- [Page text]
== Segment start ==

And I don't think we're quite there understanding SARS-CoV-2, whether that will be the case.

I don't think we know yet, and realistically, our biggest concern right now is let's get social distancing done. It's painful. I sympathize with people completely. But if we can try and actually curb transmission, we may end up in a situation like the original SARS epidemic, where ultimately maybe this virus will disappear. Let's do everything we can to try and mitigate spread and concerns about it becoming endemic.

Contagion®: There were early reports about there being 2 different types. Some media reports, we're calling it strains in headlines, these L and S types. Do you know if that's still considered correct, or anything else about the potential mutation and variability of this virus? I mean, I know with mutation in viruses the popular fear would be that it gets more deadly, but it tends to the other direction, right?

Kindrachuk: Right. The data is still pretty preliminary. What we've seen is that there's basically the L and S forms or strains. L seems to be the one that's found predominantly within population. I think it's about 70% versus 30%. Although S seems to be the ancestral form.

There’s discussion as to whether or not L may have been the form that was seen earlier and was more aggressive, and that S less aggressive in in terms of its transmission and its virulence.

The problem is that we don't know. A lot of this has been hypothesized based on sequencing data.

Do we have any biological data to back that up either in patients or cell culture, animal models? Again, we're not quite there yet. We will definitely be able to look at that over time.

But for right now we need to get it contained and at the same time, try and get labs around the world to be able to look at these potential differences.

Contagion®: What can you tell us about the possible evolution of the virus because there was what seemed like a bit of fake news about the virus being bioengineered from a lab in Wuhan? I guess the less conspiratorial, though still not substantiated version of that, is that it was of natural origin and then lab precautions weren't taken.

But the emerging consensus seems to be “no it, it came out of nature,” and maybe we have these animal markets involved. What's the evidence that this is a virus out of nature?

== Segment end ==

[Stored data]

== Segment start ==

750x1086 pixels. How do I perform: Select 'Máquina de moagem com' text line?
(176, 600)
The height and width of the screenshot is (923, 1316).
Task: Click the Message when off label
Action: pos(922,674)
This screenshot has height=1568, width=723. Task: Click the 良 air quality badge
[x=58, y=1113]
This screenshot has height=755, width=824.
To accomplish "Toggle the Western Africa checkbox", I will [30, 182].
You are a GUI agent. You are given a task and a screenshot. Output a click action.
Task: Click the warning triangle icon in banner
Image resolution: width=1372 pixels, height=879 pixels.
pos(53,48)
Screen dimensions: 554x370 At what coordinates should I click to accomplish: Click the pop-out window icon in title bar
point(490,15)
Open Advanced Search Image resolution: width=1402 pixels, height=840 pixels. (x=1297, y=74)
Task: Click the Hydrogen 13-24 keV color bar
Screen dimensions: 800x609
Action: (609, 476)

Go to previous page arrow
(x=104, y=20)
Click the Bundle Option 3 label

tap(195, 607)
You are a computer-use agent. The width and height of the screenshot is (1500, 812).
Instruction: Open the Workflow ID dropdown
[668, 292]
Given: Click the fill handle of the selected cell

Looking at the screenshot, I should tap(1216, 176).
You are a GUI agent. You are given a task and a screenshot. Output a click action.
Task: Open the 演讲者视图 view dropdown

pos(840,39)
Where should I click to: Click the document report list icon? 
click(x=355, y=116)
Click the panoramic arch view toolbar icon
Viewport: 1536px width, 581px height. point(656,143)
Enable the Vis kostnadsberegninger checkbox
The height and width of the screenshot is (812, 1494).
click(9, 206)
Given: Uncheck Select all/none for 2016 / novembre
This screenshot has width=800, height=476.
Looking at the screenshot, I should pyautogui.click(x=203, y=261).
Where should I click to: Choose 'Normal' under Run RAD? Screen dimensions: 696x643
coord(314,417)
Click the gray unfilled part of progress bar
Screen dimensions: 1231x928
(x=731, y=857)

== Segment end ==

Print the passage of the SARS-CoV-2 interview that begins with the words containing "Contagion®: There were" and ends with "other direction, right?". Work from the interview alone.

Contagion®: There were early reports about there being 2 different types. Some media reports, we're calling it strains in headlines, these L and S types. Do you know if that's still considered correct, or anything else about the potential mutation and variability of this virus? I mean, I know with mutation in viruses the popular fear would be that it gets more deadly, but it tends to the other direction, right?